§ Work item
When you reach the entries below, transcribe each one exactly as it stands.

BEGIN Records

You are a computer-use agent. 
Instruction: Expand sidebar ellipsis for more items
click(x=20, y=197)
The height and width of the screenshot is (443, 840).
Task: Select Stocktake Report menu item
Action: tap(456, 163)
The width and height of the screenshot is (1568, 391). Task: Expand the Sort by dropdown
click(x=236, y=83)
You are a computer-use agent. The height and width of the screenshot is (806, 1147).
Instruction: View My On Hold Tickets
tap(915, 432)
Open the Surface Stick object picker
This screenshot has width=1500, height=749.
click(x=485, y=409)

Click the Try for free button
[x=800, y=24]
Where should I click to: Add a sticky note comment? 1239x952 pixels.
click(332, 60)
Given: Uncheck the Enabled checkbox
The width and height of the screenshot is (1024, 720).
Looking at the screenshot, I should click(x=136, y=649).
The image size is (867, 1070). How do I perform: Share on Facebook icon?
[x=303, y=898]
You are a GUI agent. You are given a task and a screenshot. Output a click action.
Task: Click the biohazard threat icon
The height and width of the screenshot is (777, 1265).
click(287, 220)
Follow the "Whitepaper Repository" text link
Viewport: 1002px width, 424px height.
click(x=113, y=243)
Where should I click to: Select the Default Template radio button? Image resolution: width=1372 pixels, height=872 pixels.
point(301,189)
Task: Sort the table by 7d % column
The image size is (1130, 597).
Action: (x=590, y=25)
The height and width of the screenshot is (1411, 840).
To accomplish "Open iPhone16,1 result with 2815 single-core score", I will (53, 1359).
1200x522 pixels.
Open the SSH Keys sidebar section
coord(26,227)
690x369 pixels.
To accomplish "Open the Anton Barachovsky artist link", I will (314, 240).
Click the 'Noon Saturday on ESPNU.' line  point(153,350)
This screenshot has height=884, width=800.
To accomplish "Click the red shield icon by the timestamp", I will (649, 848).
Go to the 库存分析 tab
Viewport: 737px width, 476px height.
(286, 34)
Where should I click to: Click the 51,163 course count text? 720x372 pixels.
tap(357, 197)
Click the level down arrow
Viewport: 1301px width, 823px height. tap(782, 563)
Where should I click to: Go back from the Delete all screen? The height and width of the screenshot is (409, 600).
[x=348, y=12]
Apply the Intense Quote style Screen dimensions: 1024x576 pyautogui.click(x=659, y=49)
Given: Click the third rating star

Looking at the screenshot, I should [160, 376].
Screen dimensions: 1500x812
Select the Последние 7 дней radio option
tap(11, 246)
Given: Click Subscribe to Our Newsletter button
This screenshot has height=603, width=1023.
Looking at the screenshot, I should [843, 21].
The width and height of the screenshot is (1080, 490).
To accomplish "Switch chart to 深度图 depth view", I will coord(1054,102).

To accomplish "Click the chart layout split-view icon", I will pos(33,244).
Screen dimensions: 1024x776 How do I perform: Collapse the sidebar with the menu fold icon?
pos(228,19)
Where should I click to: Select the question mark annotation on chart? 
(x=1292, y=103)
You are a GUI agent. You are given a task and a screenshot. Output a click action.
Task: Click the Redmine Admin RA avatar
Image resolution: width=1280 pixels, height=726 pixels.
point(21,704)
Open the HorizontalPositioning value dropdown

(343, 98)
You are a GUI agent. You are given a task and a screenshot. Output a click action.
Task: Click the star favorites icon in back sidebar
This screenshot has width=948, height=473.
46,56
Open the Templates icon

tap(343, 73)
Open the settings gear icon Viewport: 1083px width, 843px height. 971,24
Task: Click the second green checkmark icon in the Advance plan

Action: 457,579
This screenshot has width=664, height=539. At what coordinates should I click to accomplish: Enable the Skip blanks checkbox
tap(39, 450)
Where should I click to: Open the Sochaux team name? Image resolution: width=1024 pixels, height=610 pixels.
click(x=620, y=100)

END Records

§ Answer to the problem
You are a computer-use agent. 
Instruction: Expand sidebar ellipsis for more items
click(x=20, y=197)
The height and width of the screenshot is (443, 840).
Task: Select Stocktake Report menu item
Action: tap(456, 163)
The width and height of the screenshot is (1568, 391). Task: Expand the Sort by dropdown
click(x=236, y=83)
You are a computer-use agent. The height and width of the screenshot is (806, 1147).
Instruction: View My On Hold Tickets
tap(915, 432)
Open the Surface Stick object picker
This screenshot has width=1500, height=749.
click(x=485, y=409)

Click the Try for free button
[x=800, y=24]
Where should I click to: Add a sticky note comment? 1239x952 pixels.
click(332, 60)
Given: Uncheck the Enabled checkbox
The width and height of the screenshot is (1024, 720).
Looking at the screenshot, I should click(x=136, y=649).
The image size is (867, 1070). How do I perform: Share on Facebook icon?
[x=303, y=898]
You are a GUI agent. You are given a task and a screenshot. Output a click action.
Task: Click the biohazard threat icon
The height and width of the screenshot is (777, 1265).
click(287, 220)
Follow the "Whitepaper Repository" text link
Viewport: 1002px width, 424px height.
click(x=113, y=243)
Where should I click to: Select the Default Template radio button? Image resolution: width=1372 pixels, height=872 pixels.
point(301,189)
Task: Sort the table by 7d % column
The image size is (1130, 597).
Action: (x=590, y=25)
The height and width of the screenshot is (1411, 840).
To accomplish "Open iPhone16,1 result with 2815 single-core score", I will (53, 1359).
1200x522 pixels.
Open the SSH Keys sidebar section
coord(26,227)
690x369 pixels.
To accomplish "Open the Anton Barachovsky artist link", I will (314, 240).
Click the 'Noon Saturday on ESPNU.' line  point(153,350)
This screenshot has height=884, width=800.
To accomplish "Click the red shield icon by the timestamp", I will (649, 848).
Go to the 库存分析 tab
Viewport: 737px width, 476px height.
(286, 34)
Where should I click to: Click the 51,163 course count text? 720x372 pixels.
tap(357, 197)
Click the level down arrow
Viewport: 1301px width, 823px height. tap(782, 563)
Where should I click to: Go back from the Delete all screen? The height and width of the screenshot is (409, 600).
[x=348, y=12]
Apply the Intense Quote style Screen dimensions: 1024x576 pyautogui.click(x=659, y=49)
Given: Click the third rating star

Looking at the screenshot, I should [160, 376].
Screen dimensions: 1500x812
Select the Последние 7 дней radio option
tap(11, 246)
Given: Click Subscribe to Our Newsletter button
This screenshot has height=603, width=1023.
Looking at the screenshot, I should [843, 21].
The width and height of the screenshot is (1080, 490).
To accomplish "Switch chart to 深度图 depth view", I will coord(1054,102).

To accomplish "Click the chart layout split-view icon", I will pos(33,244).
Screen dimensions: 1024x776 How do I perform: Collapse the sidebar with the menu fold icon?
pos(228,19)
Where should I click to: Select the question mark annotation on chart? 
(x=1292, y=103)
You are a GUI agent. You are given a task and a screenshot. Output a click action.
Task: Click the Redmine Admin RA avatar
Image resolution: width=1280 pixels, height=726 pixels.
point(21,704)
Open the HorizontalPositioning value dropdown

(343, 98)
You are a GUI agent. You are given a task and a screenshot. Output a click action.
Task: Click the star favorites icon in back sidebar
This screenshot has width=948, height=473.
46,56
Open the Templates icon

tap(343, 73)
Open the settings gear icon Viewport: 1083px width, 843px height. 971,24
Task: Click the second green checkmark icon in the Advance plan

Action: 457,579
This screenshot has width=664, height=539. At what coordinates should I click to accomplish: Enable the Skip blanks checkbox
tap(39, 450)
Where should I click to: Open the Sochaux team name? Image resolution: width=1024 pixels, height=610 pixels.
click(x=620, y=100)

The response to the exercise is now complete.